* Your goal
Exactly the lines from the beginning of the records to the line with "Given: Click the search magnifier icon", both ends included, are to be given again, and pictures are to be left out.

(Given entries)

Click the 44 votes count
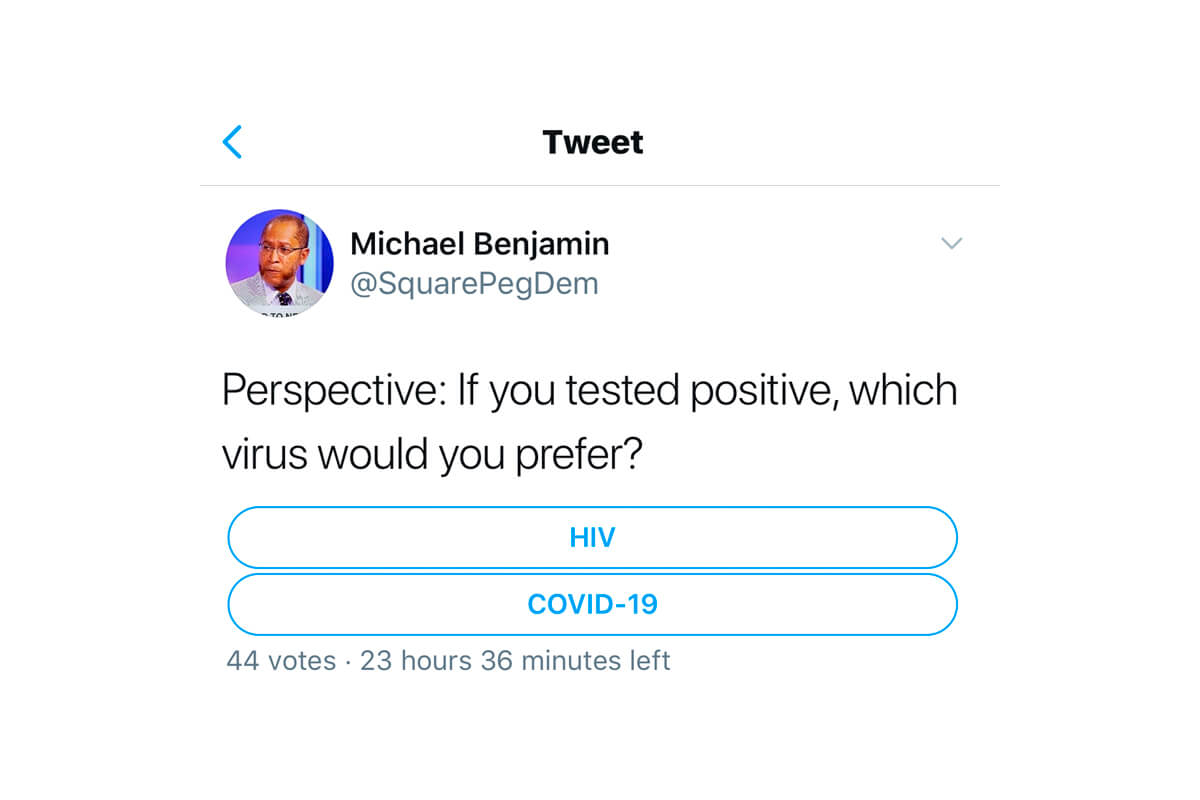The width and height of the screenshot is (1200, 800). click(x=281, y=661)
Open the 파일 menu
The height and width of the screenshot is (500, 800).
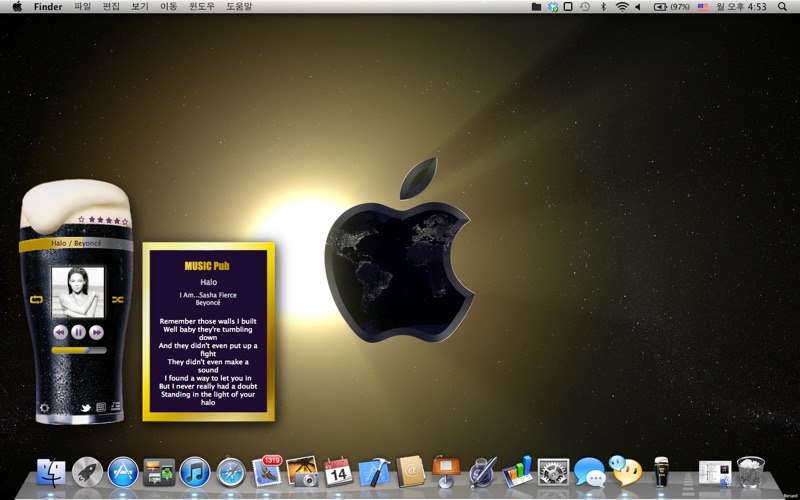[x=82, y=7]
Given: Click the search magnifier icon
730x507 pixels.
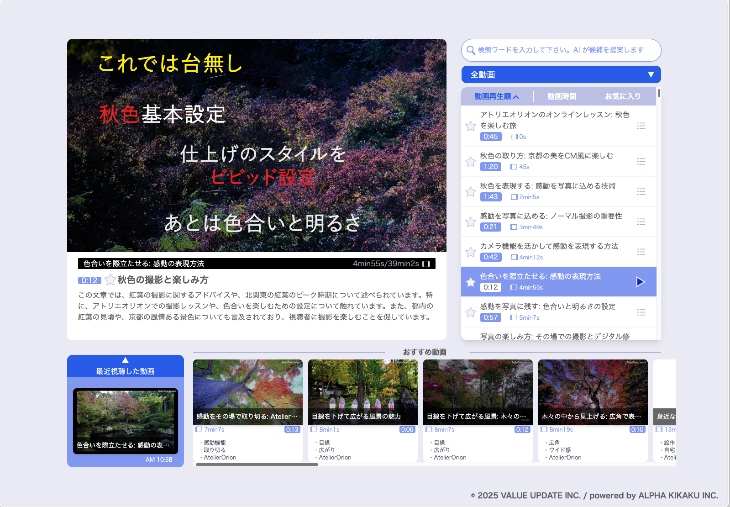Looking at the screenshot, I should 470,50.
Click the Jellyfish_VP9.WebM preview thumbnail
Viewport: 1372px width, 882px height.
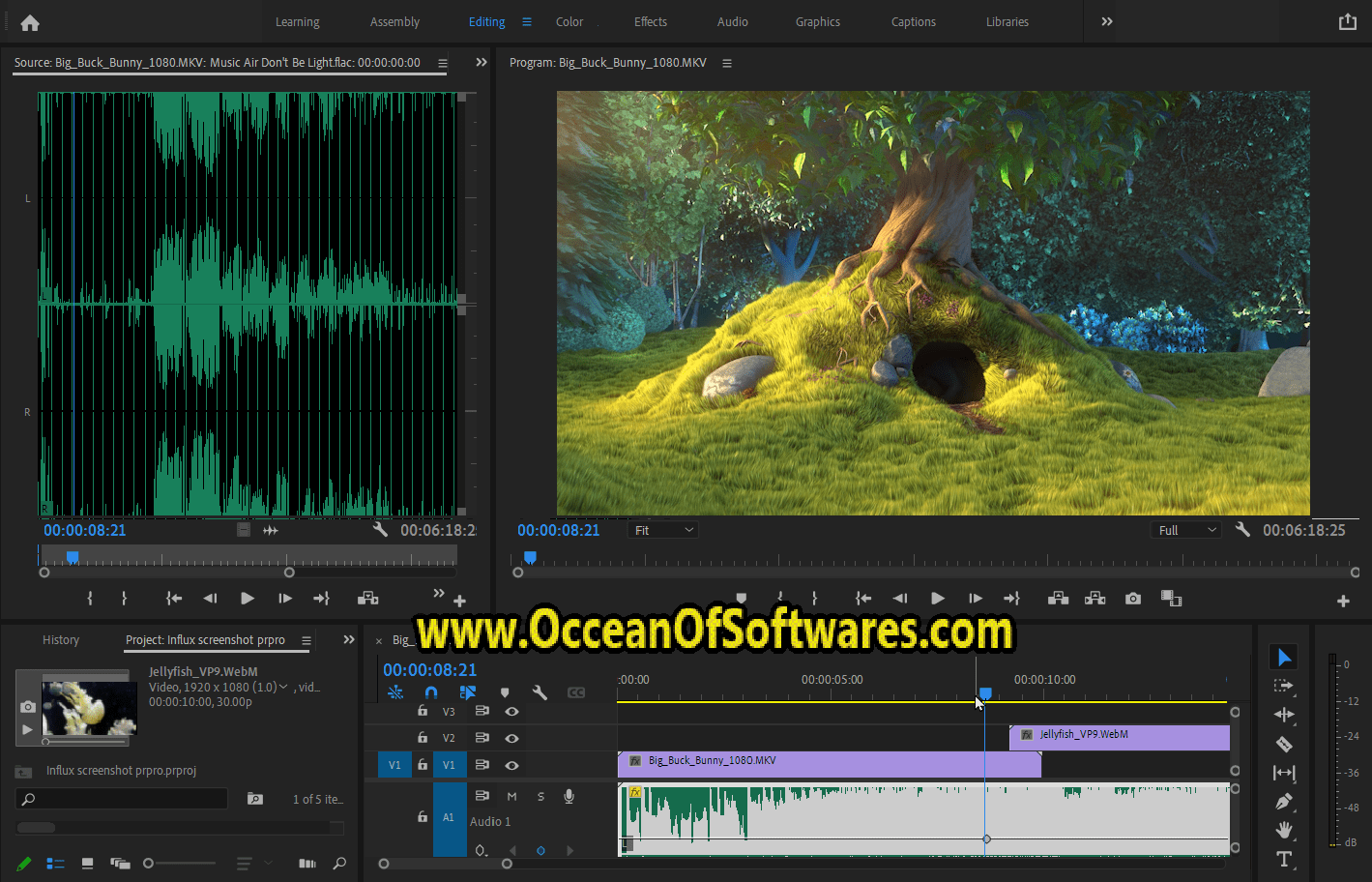(85, 707)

(End Given entries)

* Written answer
Click the 44 votes count
The width and height of the screenshot is (1200, 800). click(x=281, y=661)
Open the 파일 menu
The height and width of the screenshot is (500, 800).
[x=82, y=7]
Given: Click the search magnifier icon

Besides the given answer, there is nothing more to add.